- [EXERCISE REQUIREMENTS]: Can you reproduce the material word for word, from the line with "Task: Click the" to the line with "Action: pos(689,52)", both lines included? Leave the pictures out of your answer.

- [DATA LISTING]:
========
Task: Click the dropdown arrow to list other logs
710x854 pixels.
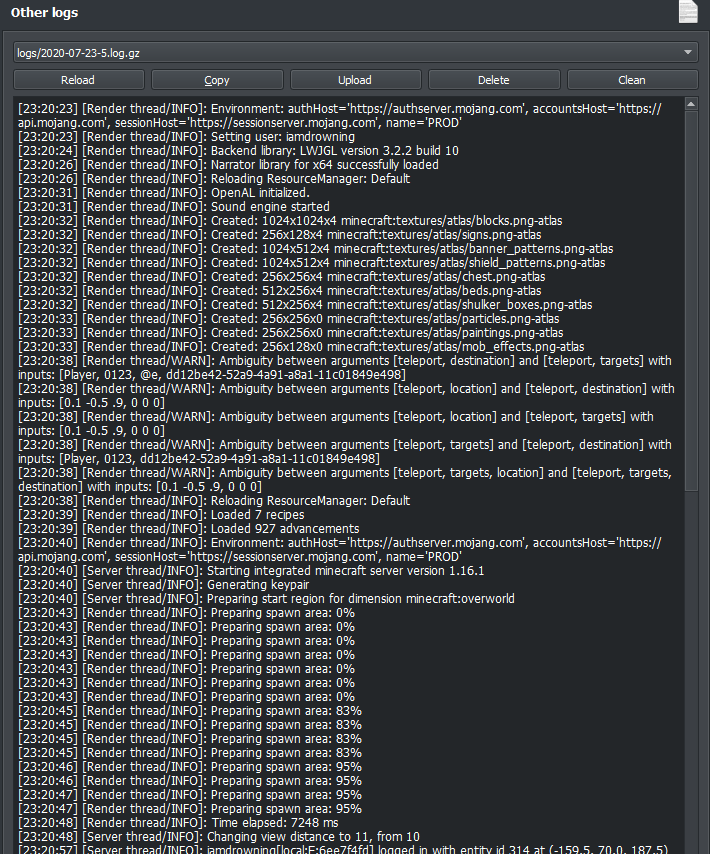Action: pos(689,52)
========
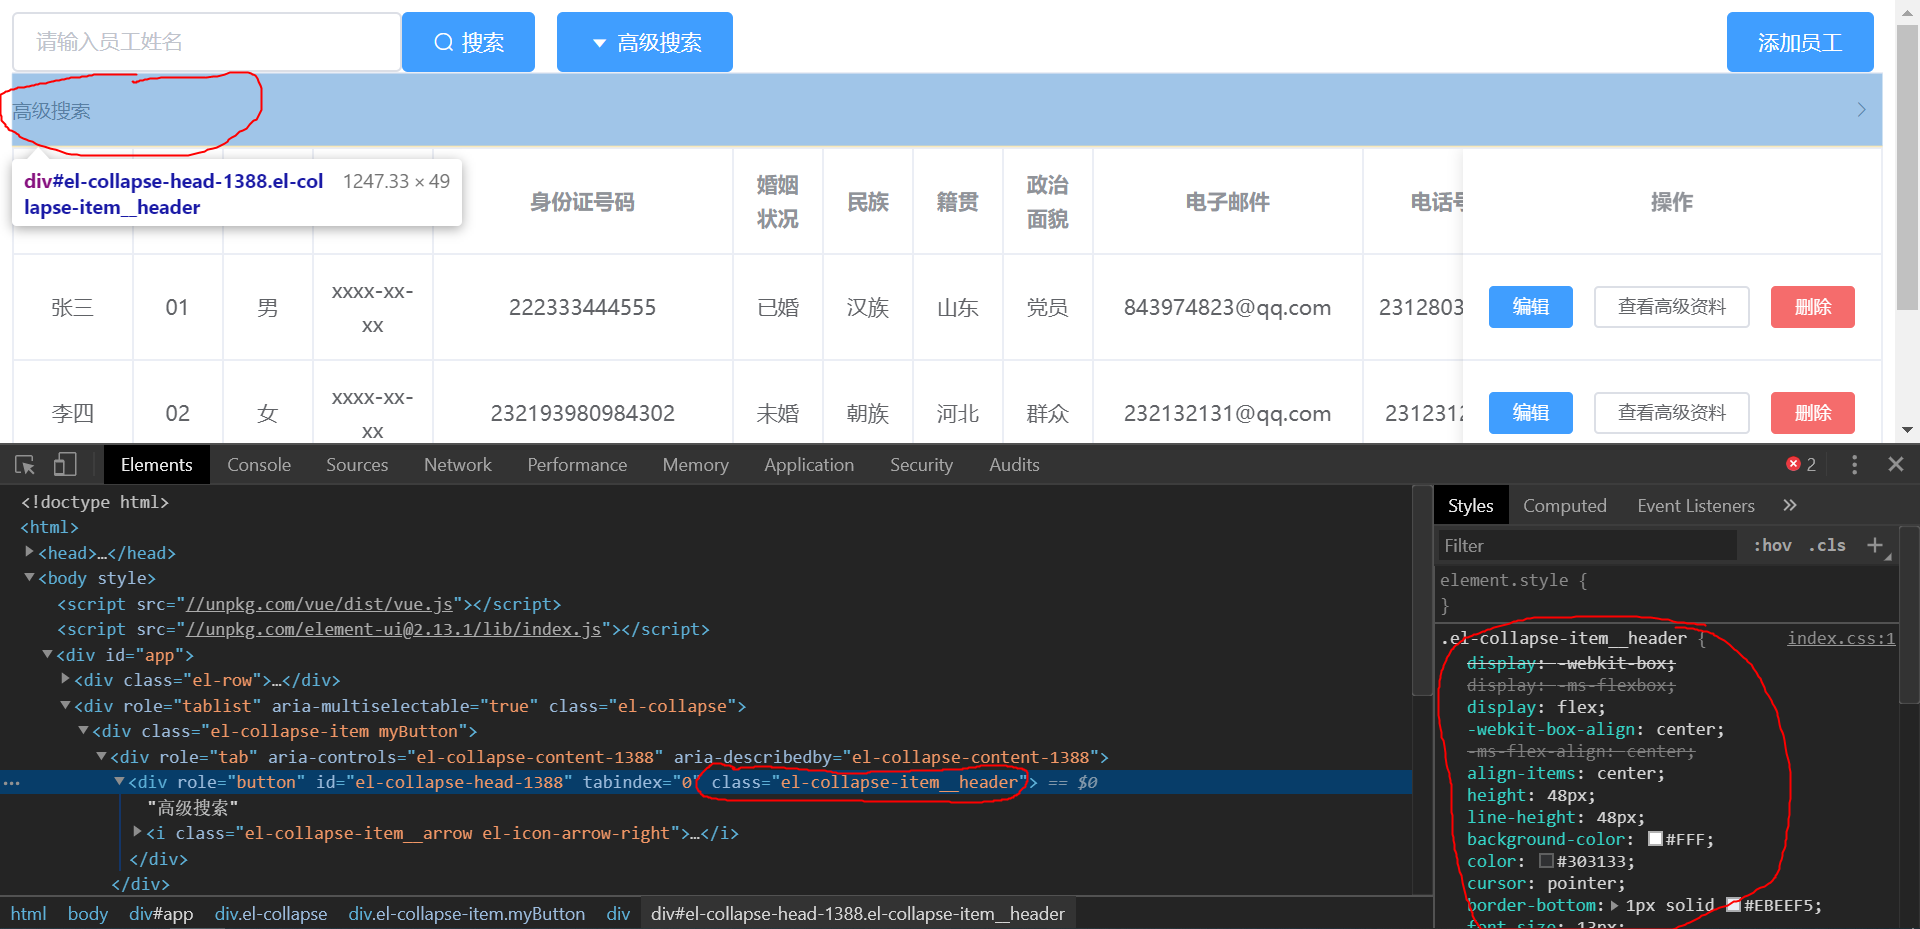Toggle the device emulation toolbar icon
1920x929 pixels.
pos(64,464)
========
- [EXERCISE RESULT]:
Task: Click the dropdown arrow to list other logs
710x854 pixels.
Action: pos(689,52)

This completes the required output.